La nostalgia le gana terreno al hambre y no sé por cuál de las dos tomar partido. Ni siquiera me di cuenta en qué momento Teolinda retomó el micrófono, pero ahora habla de la memoria como un componente implícito en la comida.
—Las medidas para el control y mitigación de la pandemia obligaron a muchas personas a resguardarse en sus hogares; muchas perdieron sus empleos y, lo más grave, muchas familias tuvieron que sufrir la pérdida de sus seres queridos.
La comida como una forma de recordar a quien ya no está.
Hace algunos años, mientras le ayudaba a mi madre a organizar sus libros de cocina, me topé con uno que se titulaba Recetario para la memoria; honestamente, pensé que se iba a tratar de un guía de alimentos contra el Alzheimer o algo así, pero nada que ver.
En la primera página leí: “Le estuve cocinando cada día durante semanas, hasta que comprendí que no volvería”. Resultó que el libro es una recopilación de los platillos favoritos de los y las desaparecidas de Sinaloa. Sus madres se dedicaron a compilar las recetas en un esfuerzo por inmortalizar ese rasgo de sus hijos. Un esfuerzo por preservar su identidad y no dejarlos caer en la estadística. Ahora existen dos ejemplares, el de Sinaloa y el de Guanajuato, que salió apenas el año pasado.
La presentación parece estar acercándose a su fin. Ya hay gente reunida afuera de la sala, esperando el próximo acto. Varias personas se aproximan a la mesa pidiendo una foto y las ponentes las conceden todas. Fuera de la sala, me propongo preguntarle a Teolinda si alguna vez ha escuchado del Recetario para la memoria; creo que podría interesarle y tengo curiosidad de su reacción ante el tema.
Cuando, por fin, sale del salón me acerco con la excusa de pedirle su firma para mi programa general. Me la concede sonriente y aprovecho para hacerle la pregunta. Me contesta que no lo conoce y me animo a contarle un poco de qué va el proyecto. Su expresión amable nunca cambia y me dice, como si fuera lo más obvio del mundo, que eso son los recetarios: “medidas contra el olvido”. Le agradezco su tiempo mientras se ocupa firmando otros programas, y me apresuro a sacar mi teléfono para anotar la frase.
El hogar
Deambulo como ausente por la feria, sin prestarle atención a nada en particular. Los puestos de libros se ven un tanto austeros, supongo que por ser el penúltimo día de la feria. No puedo evitar pensar en mi difunta abuela; en sus frijoles.
La receta legendaria nunca la encontramos.
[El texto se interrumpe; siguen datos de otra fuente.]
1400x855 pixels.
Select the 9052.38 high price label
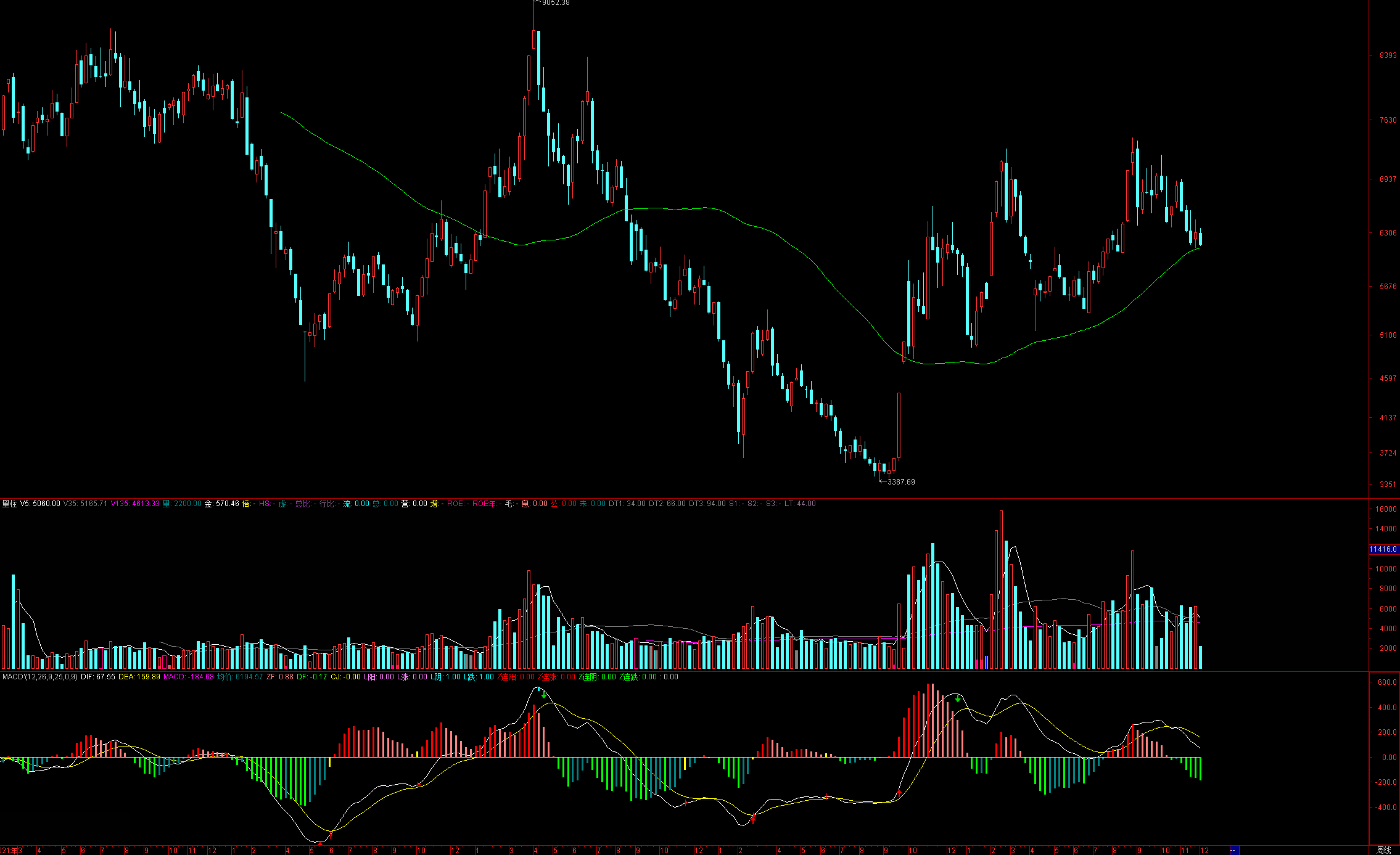555,3
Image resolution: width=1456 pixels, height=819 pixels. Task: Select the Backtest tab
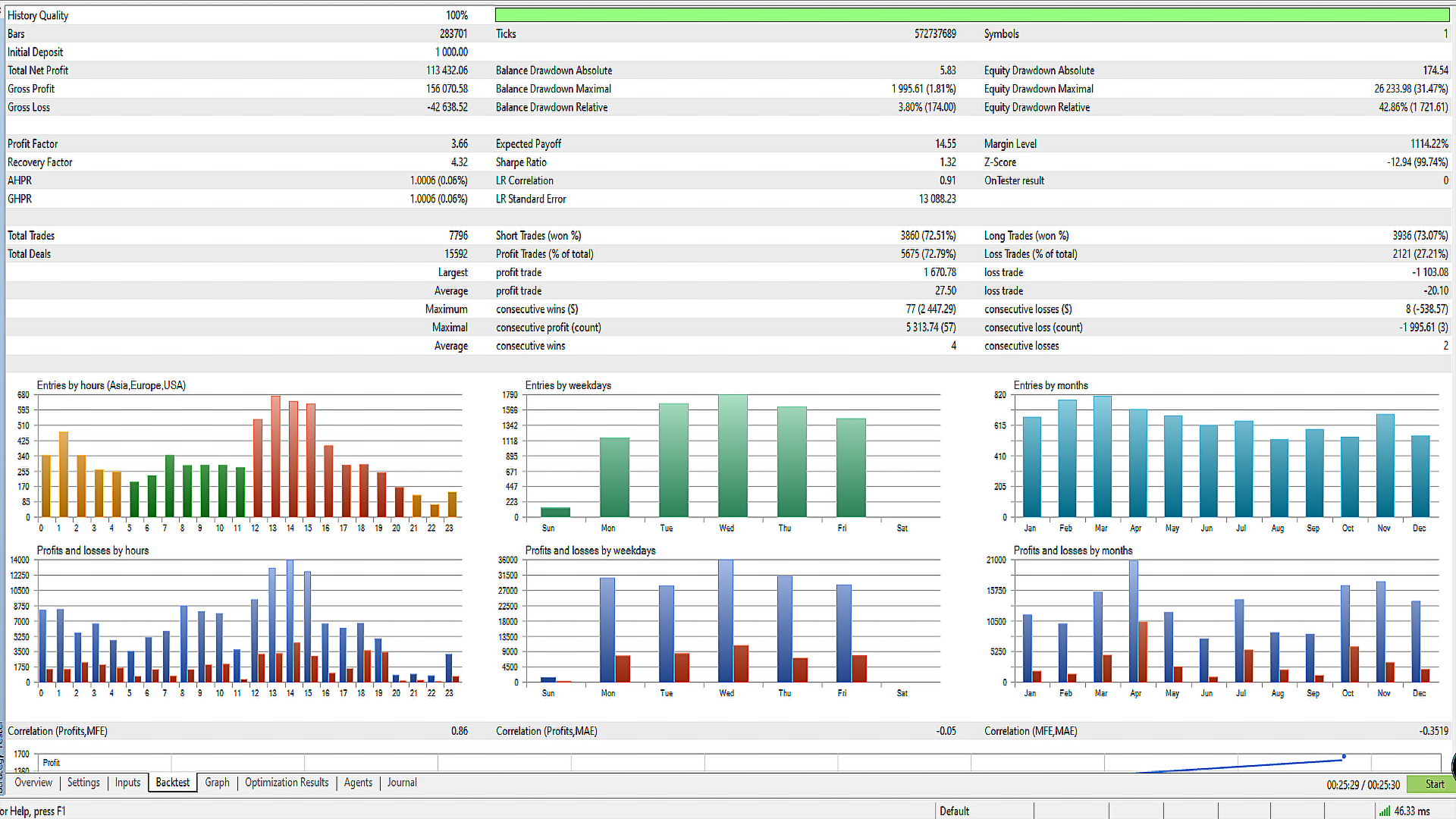coord(173,783)
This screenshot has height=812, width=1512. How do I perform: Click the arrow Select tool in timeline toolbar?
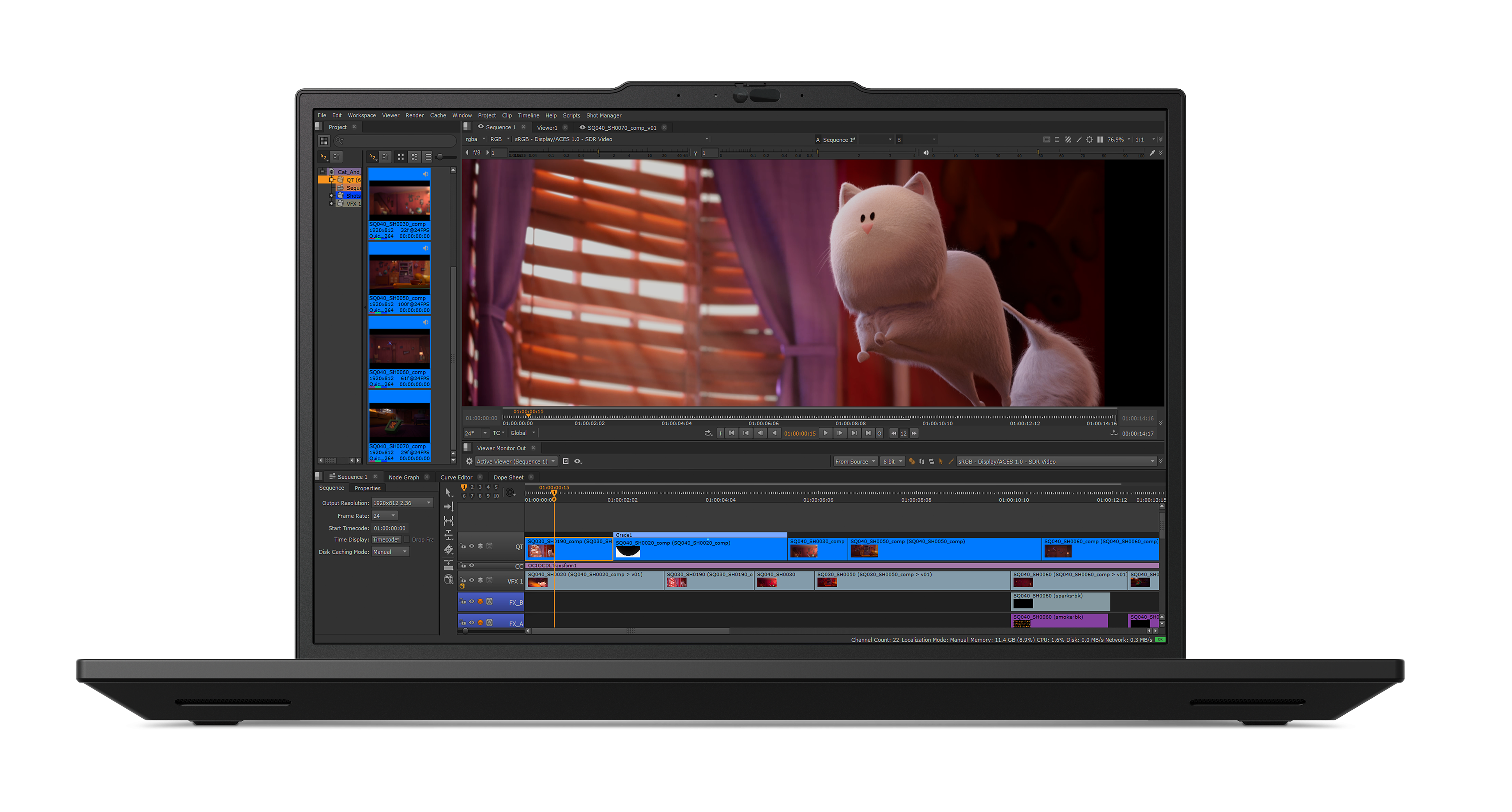click(x=448, y=493)
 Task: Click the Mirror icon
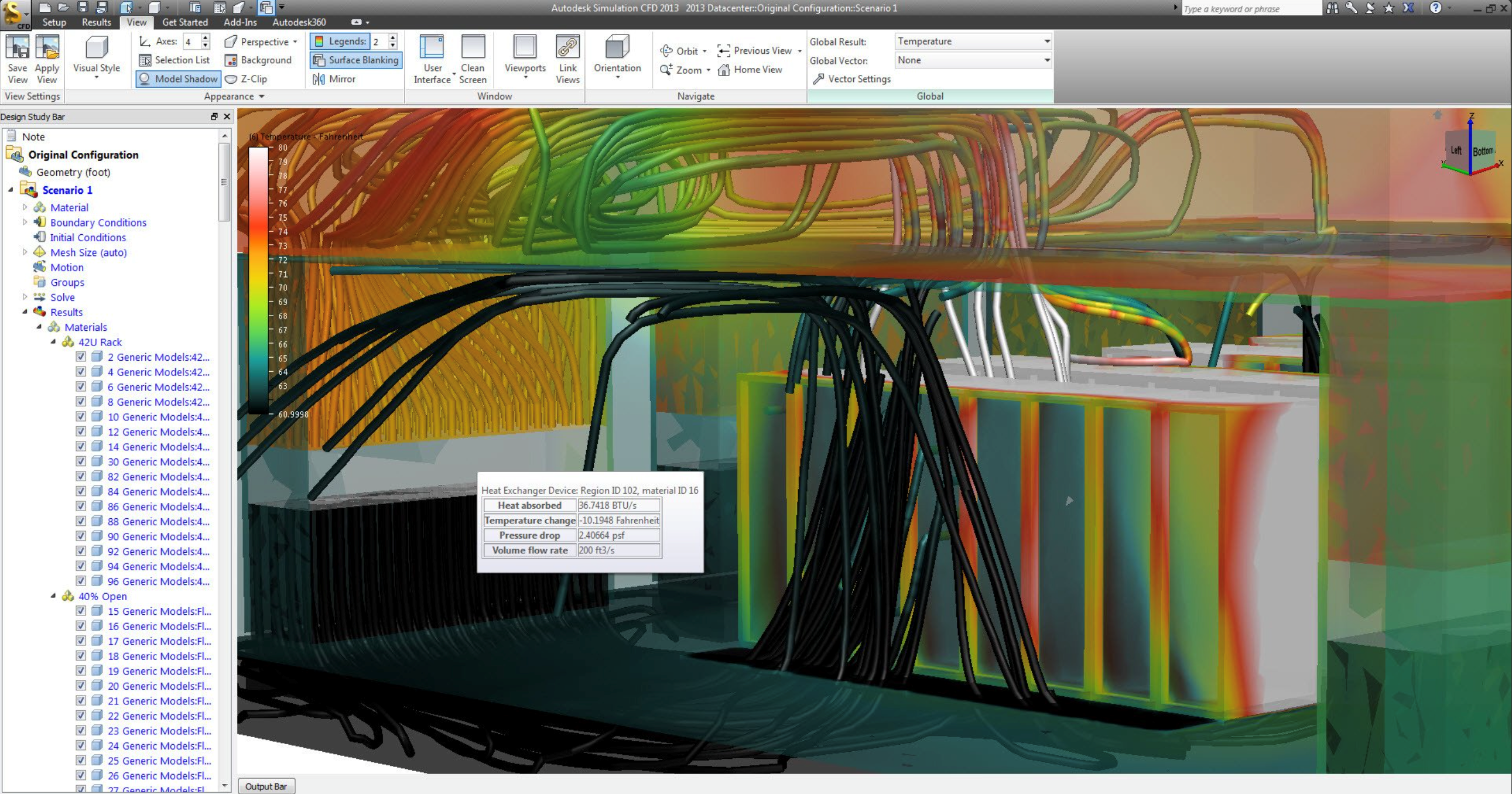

En vida ya nos había avisado que se la llevaría a la tumba. Más de una vez nos había explicado su razonamiento: que no era egoísmo, era miedo al abandono.
Ella decía que si aprendiéramos a hacer los frijoles ya no iríamos a comerlos con ella, ya no la necesitaríamos. El miedo al olvido se presenta de muchas formas, en muchas direcciones, hay quienes cocinan para no olvidar y quienes lo hacen para no ser olvidados.
Me interrumpe el tren de pensamiento la sensación de las tripas pegadas del hambre y me dirijo a las enormes puertas cuadradas para salir del edificio hacia la explanada frontal, donde había visto varios camiones de comida, con algunas mesas entre ellos, cuando recién llegué. De lejos parecían una opción decente para comer, pero de cerca la oferta culinaria se ve menos apetitosa. Apenas estoy decidiendo cuál es el menos peor, cuando suena mi teléfono. Es Santiago, mi pareja, llamándome. Contesto y, al pegarme el celular al oído, lo primero que escucho: “¿Qué se te antoja que haga de comer?”